However, it is the only one still defined by a physical object - a lump of metal, known as the International Prototype, sitting in a vault in France. All the others have moved with the scientific times and are defined in terms of a fundamental constant of nature so anyone anywhere can reproduce them and they do not change over time.

Under the auspices of the International Bureau of Weights and Measures (BIPM), near Paris, the decision has been made that international effort will focus on two ways of re-defining the kilogram: one of which involves making a perfect sphere from a single crystal of exceptionally pure silicon.

The work will be done with the close cooperation of Australia's National Measurement Institute (NMI) and CSIRO's Australian Centre for Precision Optics (ACPO), which share the same site in the Sydney suburb of Lindfield.

While a physical object will still be necessary for calibrating scales and balances, the silicon atoms in the sphere will always remain the same. It is for this reason that the scientists working on what's known as the Avogadro Project are collaborating to determine what is effectively the number of atoms in a sphere. Once the number of atoms is known, the definition of the kilogram can be based on it from then on.

Data shown
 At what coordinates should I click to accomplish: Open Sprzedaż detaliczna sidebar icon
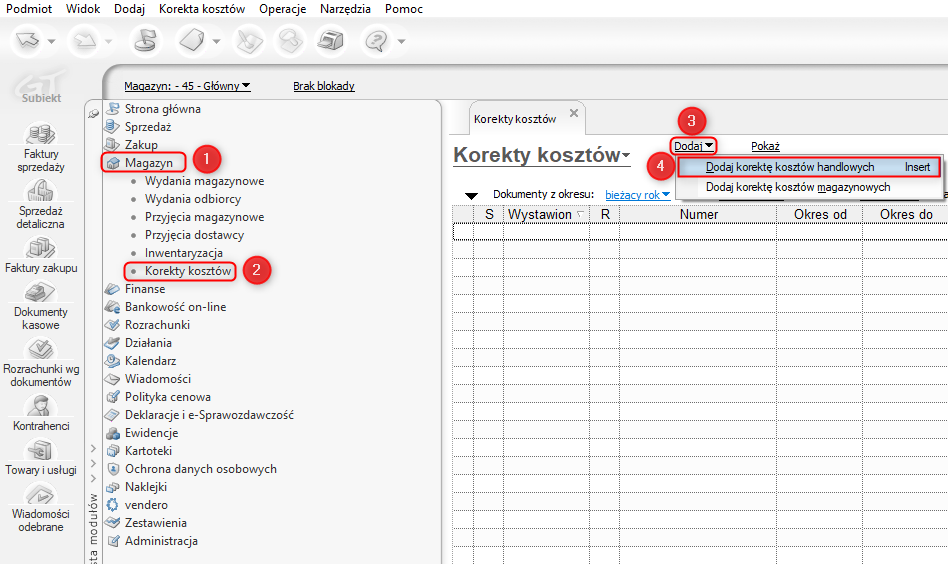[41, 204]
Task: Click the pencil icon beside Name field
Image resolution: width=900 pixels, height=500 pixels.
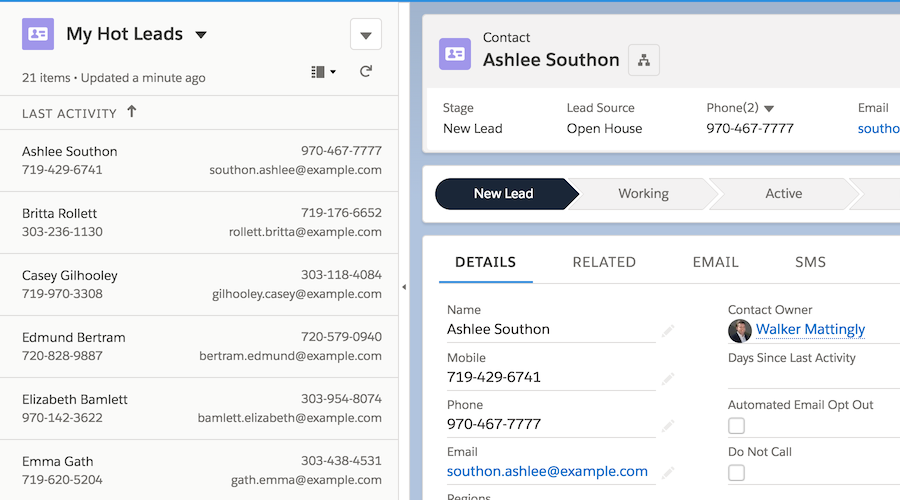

Task details
Continue the text on redefining the kilogram from where it stops. The material that comes after the text is not required for this exercise.

Output for this task
The best sphere the ACPO team has made had a total out-of-roundness of 35 nanometres. That is, the diameter varies by an average of only 35 millionths of a millimetre, making it probably the roundest object in the world.

"The only people who can make what is likely to be the roundest object in the world are our colleagues at CSIRO's ACPO," Dr Barry Inglis, Chief Executive of NMI says.

Mr Alain Picard of the BIPM, who is bringing the silicon to Australia, says: "My laboratory has maintained the International Prototype kilogram since 1889. We are really pleased that this international collaboration will finally let us improve the definition of the unit of mass by basing it on a physical constant."

Ms Katie Green is part of ACPO's team of expert optical engineers who will fabricate the spheres and Mr Walter Giardini of NMI lends skills in precision measurement to the project.

It has taken three years to produce the 20 cm long cylinder of silicon. The special silicon, known as monoisotopic silicon, was made in Russia and grown into a near perfect crystal in Germany. It will take something like twelve weeks to make one sphere 93 mm in diameter (the team will make two).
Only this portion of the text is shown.